* CONSIGNE *
Dans l'article sur la prison de Bois-d'Arcy, remplacez « désorganisation » par « désordre », puis reproduisez le passage qui débute par les mots contenant « Bois-d'Arcy : le » et s'achève par « de Bois-d'Arcy (Yvelines). ».
━━ TEXTE SUPPORT
Bois-d'Arcy : le Contrôleur des prisons recommande de "suspendre les incarcérations"

"Surpopulation", "désorganisation"... La recommandation du Contrôleur général des lieux de privations de liberté (CGLPL) pointe du doigt des "conditions de détention indignes" au centre pénitentiaire de Bois-d'Arcy (Yvelines).

Le CGLPL, l’autorité indépendante chargée de contrôler les conditions de prise en charge des personnes privées de liberté afin de s'assurer du respect de leurs droits fondamentaux, émet une recommandation rare : "suspendre les incarcérations" à Bois-d'Arcy. Dans ses recommandations, publiées ce vendredi au Journal officiel, le Contrôleur des prisons explique avoir constaté mi-septembre un taux d'occupation de 165% et une "désorganisation générale de la détention".

Des conditions de détention qui ne permettaient "de garantir ni la sécurité des personnes écrouées, ni celle des personnes qui travaillent au centre pénitentiaire", indique l’autorité. Elle estime ainsi "nécessaire" de "suspendre les incarcérations jusqu'à ce qu'une inspection générale de la justice confirme que la sécurité des détenus est assurée (...) et que leurs conditions de travail permettent aux surveillants d'assurer l'ensemble de leurs missions".

Au moment du contrôle, la prison comptait 867 détenus pour 530 places théoriques. "466 détenus sont hébergés à deux dans des cellules individuelles, 201 détenus sont hébergés à trois, toujours en cellule individuelle", détaille le CGLPL. Selon l’autorité, "la population détenue est accueillie dans des conditions dégradées et inadaptées".

"Les détenus ne disposent pas d'un espace suffisant pour vivre et se mouvoir en cellule.(...) L'espace toilettes n'est séparé du reste de la cellule que par des cloisons incomplètes", décrit le CGPLL. Le Contrôleur des prisons pointe par ailleurs le "désœuvrement" des détenus qui, "à part deux heures de promenade par jour", passent pour la plupart "l'essentiel de la journée en cellule". 

Une situation "préoccupante", reconnaît Eric Dupond-Moretti

De son côté, le ministère de la Justice a adressé au Contrôleur des prisons une série d'observations en réponse à ces recommandations, dans un document daté du 30 novembre également publié au Journal officiel. Eric Dupond-Moretti évoque une situation "préoccupante".

Le ministre de la Justice assure que "des courriers sont régulièrement rédigés par le directeur interrégional (des services pénitentiaires) à l'attention de la cour d'appel de Paris et de celle de Versailles" pour "souligner" la surpopulation carcérale à Bois-d'Arcy. "Une nouvelle lettre sera prochainement adressée à ce sujet", affirme-t-il.

Le CGPLL recommande par ailleurs de garantir aux détenus "le respect de leur santé et de leur intégrité physique", notamment face au risque d'incendie, ainsi que l'accès dans leur cellule à "une plaque chauffante, un réfrigérateur et à de l'eau chaude". Des photos publiées par l’autorité sur Twitter montrent des dispositifs de "chauffes" installés en cellule, bricolés avec des cannettes et des mouchoirs imbibés d'huile.
━━━━
━━ DONNÉES À EXAMINER
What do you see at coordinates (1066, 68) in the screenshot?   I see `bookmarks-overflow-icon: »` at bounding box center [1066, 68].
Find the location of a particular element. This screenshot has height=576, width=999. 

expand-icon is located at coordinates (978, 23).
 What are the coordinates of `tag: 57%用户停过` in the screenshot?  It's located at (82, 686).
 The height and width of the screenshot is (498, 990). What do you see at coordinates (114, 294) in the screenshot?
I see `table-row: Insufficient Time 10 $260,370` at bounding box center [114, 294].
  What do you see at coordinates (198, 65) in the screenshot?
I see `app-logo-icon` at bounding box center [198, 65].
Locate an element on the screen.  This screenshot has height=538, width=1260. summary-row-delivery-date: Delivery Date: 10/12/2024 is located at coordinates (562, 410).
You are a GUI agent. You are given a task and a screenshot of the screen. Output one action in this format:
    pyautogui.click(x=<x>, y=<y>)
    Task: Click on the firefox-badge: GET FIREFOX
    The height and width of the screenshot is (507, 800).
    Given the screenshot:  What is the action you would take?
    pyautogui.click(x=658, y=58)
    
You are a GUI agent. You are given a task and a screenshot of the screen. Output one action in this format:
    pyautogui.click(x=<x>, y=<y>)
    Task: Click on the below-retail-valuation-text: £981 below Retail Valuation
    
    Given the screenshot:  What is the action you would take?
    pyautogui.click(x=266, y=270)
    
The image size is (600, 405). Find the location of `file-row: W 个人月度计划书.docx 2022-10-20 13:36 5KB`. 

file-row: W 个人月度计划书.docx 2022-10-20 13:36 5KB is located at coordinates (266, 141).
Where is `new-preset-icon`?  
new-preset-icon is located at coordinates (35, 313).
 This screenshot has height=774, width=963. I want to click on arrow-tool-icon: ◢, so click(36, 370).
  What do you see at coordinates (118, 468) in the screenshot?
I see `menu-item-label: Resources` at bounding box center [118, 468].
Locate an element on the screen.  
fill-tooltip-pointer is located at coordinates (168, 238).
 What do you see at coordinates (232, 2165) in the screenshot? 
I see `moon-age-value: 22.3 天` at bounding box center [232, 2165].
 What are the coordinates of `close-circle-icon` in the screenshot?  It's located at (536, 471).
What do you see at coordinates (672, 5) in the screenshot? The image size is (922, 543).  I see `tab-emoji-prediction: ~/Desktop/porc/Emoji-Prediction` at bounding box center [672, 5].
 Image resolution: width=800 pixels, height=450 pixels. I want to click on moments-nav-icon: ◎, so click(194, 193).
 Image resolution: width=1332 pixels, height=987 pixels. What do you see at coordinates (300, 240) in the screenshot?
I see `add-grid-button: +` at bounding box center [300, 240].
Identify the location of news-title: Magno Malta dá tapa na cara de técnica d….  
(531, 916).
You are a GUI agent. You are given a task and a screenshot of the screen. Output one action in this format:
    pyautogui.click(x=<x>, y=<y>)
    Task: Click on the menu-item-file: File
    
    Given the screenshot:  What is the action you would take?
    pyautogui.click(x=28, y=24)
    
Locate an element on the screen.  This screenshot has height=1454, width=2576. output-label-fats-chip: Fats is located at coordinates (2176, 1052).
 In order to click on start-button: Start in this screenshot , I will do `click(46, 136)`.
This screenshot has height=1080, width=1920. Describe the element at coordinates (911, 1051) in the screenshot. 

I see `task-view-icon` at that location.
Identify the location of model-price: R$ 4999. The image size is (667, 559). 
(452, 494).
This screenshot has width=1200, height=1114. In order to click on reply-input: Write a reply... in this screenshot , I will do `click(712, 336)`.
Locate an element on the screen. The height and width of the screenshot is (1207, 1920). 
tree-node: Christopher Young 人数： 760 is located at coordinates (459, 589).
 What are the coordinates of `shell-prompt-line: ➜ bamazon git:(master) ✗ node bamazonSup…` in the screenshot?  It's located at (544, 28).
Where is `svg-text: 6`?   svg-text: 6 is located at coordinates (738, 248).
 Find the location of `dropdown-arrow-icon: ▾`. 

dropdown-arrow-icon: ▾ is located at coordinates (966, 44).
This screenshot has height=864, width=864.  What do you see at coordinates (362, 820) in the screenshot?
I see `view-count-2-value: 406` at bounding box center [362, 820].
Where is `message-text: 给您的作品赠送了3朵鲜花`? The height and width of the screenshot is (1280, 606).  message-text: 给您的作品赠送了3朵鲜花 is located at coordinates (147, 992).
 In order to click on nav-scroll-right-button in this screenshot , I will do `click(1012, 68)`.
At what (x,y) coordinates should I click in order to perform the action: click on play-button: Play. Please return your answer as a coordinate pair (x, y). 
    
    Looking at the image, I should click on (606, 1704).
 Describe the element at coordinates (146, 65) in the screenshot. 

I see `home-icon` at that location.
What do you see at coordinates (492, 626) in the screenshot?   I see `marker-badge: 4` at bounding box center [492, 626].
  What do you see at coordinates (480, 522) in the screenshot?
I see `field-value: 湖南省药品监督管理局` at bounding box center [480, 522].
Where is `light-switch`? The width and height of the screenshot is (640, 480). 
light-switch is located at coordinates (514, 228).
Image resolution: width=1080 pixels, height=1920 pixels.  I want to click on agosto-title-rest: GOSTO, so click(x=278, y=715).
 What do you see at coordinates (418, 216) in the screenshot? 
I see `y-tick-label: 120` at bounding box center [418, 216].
━━━━
* CORRIGÉ *
Bois-d'Arcy : le Contrôleur des prisons recommande de "suspendre les incarcérations"

"Surpopulation", "désordre"... La recommandation du Contrôleur général des lieux de privations de liberté (CGLPL) pointe du doigt des "conditions de détention indignes" au centre pénitentiaire de Bois-d'Arcy (Yvelines).